Но вместо того, чтобы шествовать по воде, он проходит сейчас под моим окном и садится за руль маленького трактора, который приобрел совсем недавно (на мои деньги). Тащит дисковый плуг. А дочка Ваша, словно маленькая обезьянка, – в его объятиях, ручки ее – на руле трактора между его руками. Кстати, она уже научилась ездить верхом на осле, почти без посторонней помощи. Такой маленький послушный ослик. (Вчера в темноте я по ошибке принял его за собаку и даже едва не погладил. С каких это пор я занимаюсь тем, что глажу собак? Или ослов?) Однажды возле Бир-Томаде, в Синае, какой-то глупый верблюд забрел в мою зону огня. Медленно-медленно передвигая ноги, тащился он по склонам холмистой гряды – на прицельном расстоянии в две тысячи метров. Чуть пониже бочки, что служила нам целью во время учебной стрельбы. «Пушкарь» бахнул по нему двумя снарядами и промахнулся. Радист-заряжающий попросил дать ему попробовать – и промазал. Тут уж я ударился в амбицию: спустился на сидение стрелка и выстрелил. Но и я не попал. Верблюд остановился и взглядом, исполненным неизъяснимого покоя, измерил расстояние до места, где приземлялись снаряды. Четвертым выстрелом я размозжил ему голову, снеся ее с высокой шеи. В бинокль мне хорошо был виден фонтан крови высотою в один- два метра. Обезглавленная шея еще поворачивалась из стороны в сторону, словно искала снесенную голову, затем, обернувшись назад, облила кровью горб, подобно тому, как слон хоботом поливает свою спину., и, наконец, с какой-то утонченной медлительностью подломил он свои тонкие передние ноги, подвернул под себя задние, рухнул, приземлившись на брюхо, воткнул шею, фонтанирующую кровью, в песок – и так застыл на склоне, словно странный монумент, который я безуспешно пытался разнести тремя дополнительными снарядами. Внезапно в «мертвой зоне» появился какой-то бедуин, размахивающий руками, и я приказал прекратить огонь и убираться восвояси…
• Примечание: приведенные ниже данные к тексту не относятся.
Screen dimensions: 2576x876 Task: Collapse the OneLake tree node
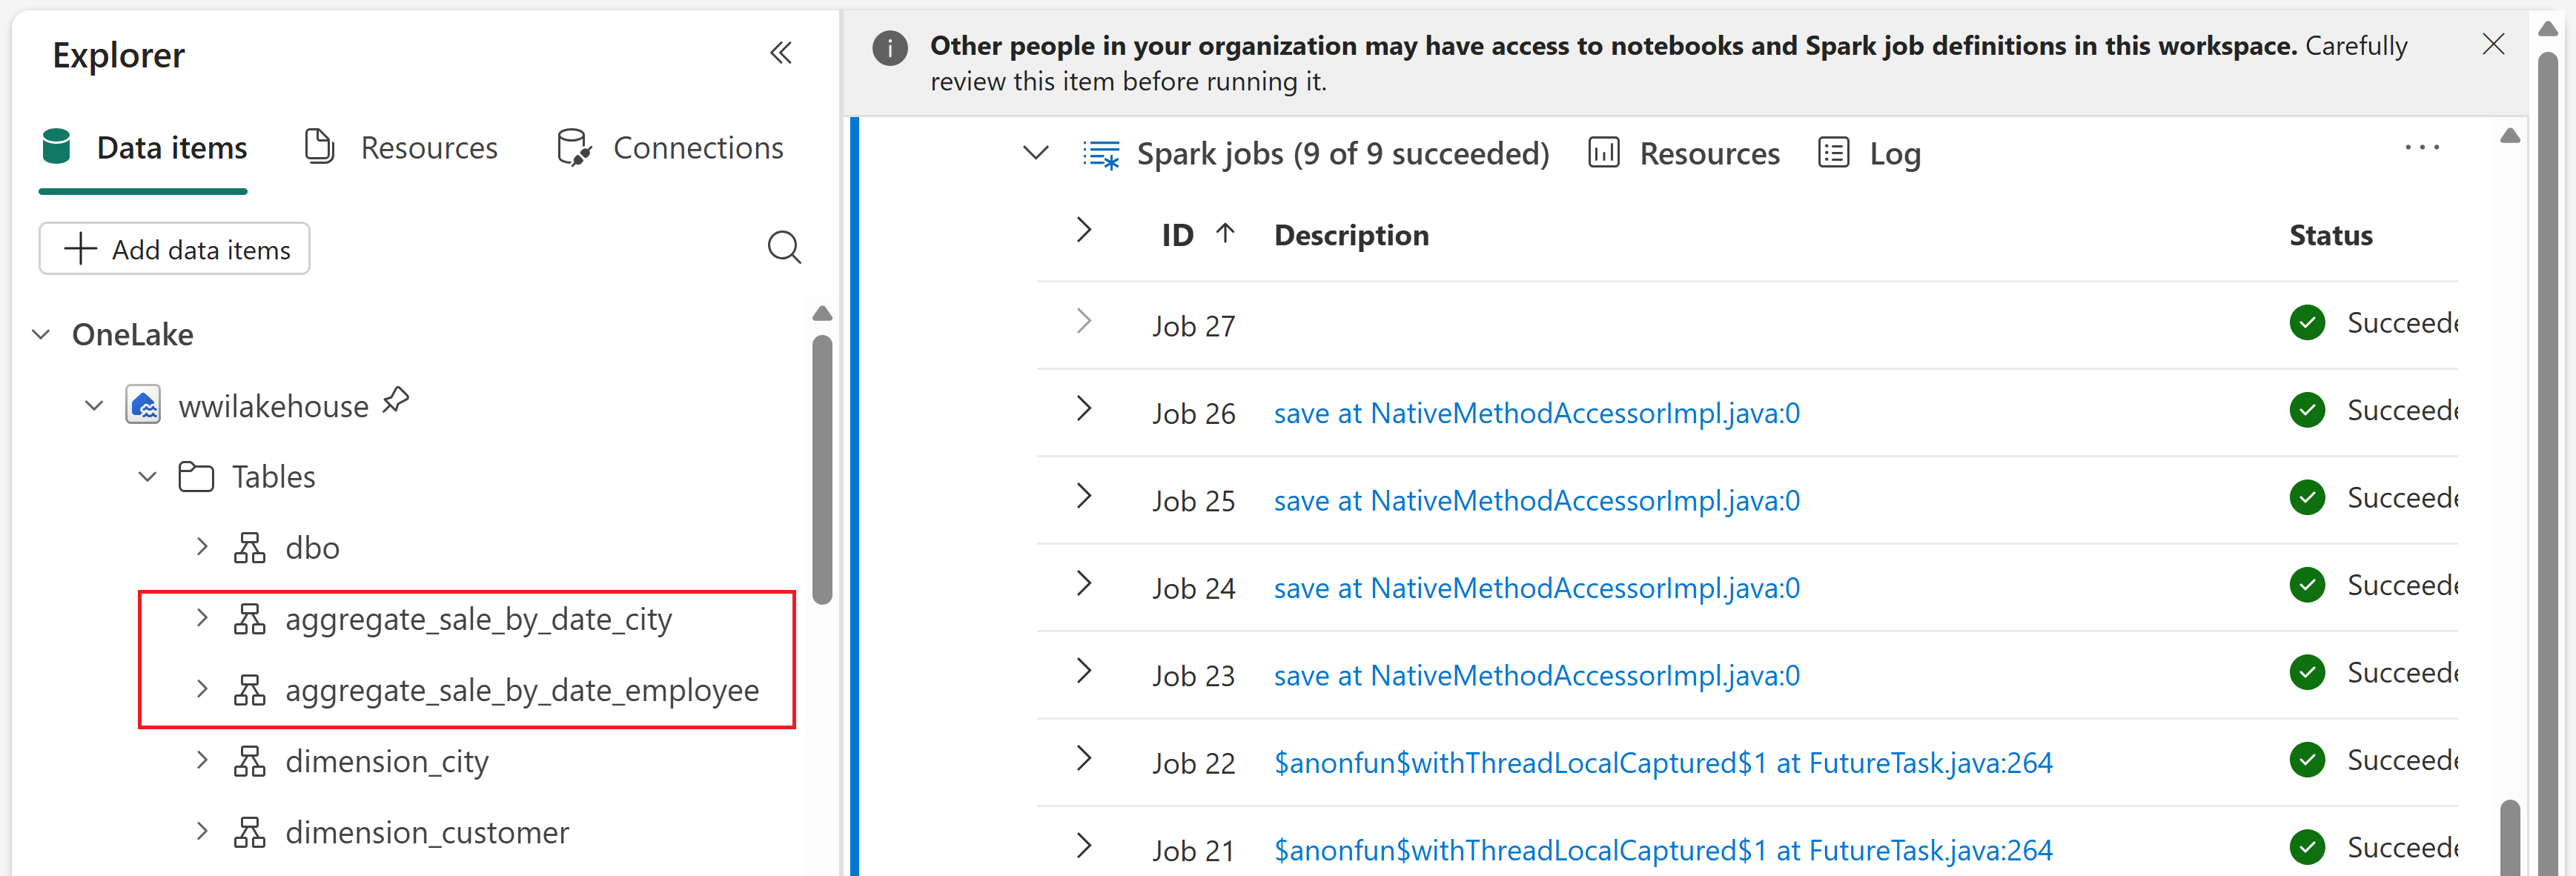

Вот снова ветер с моря прошелся по ксилофону из бутылок. Я останавливаюсь, отрываюсь от пишущей машинки, чтобы спросить себя: не повредился ли я в уме? С какой стати изливать мне душу перед Вами? Сочинять для Вас исповедь? Из болезненного желания стать посмешищем в Ваших глазах? Или, напротив, получить отпущение грехов? От Вас? Месье Сомо, на чем основана Ваша слепая уверенность в существовании «Божественного Провидения»? Искупления? Воздаяния и наказания? Или милосердия? Где Вы наскребли все это? Вы соизволите представить мне доказательства? Совершите маленькое чудо? Превратите посох мой в змия? А жену Вашу – в соляной столб, наверное? Либо Вы встанете и признаете, что все это – лишь глупость, невежество, недомыслие, обман, унижение и кошмар.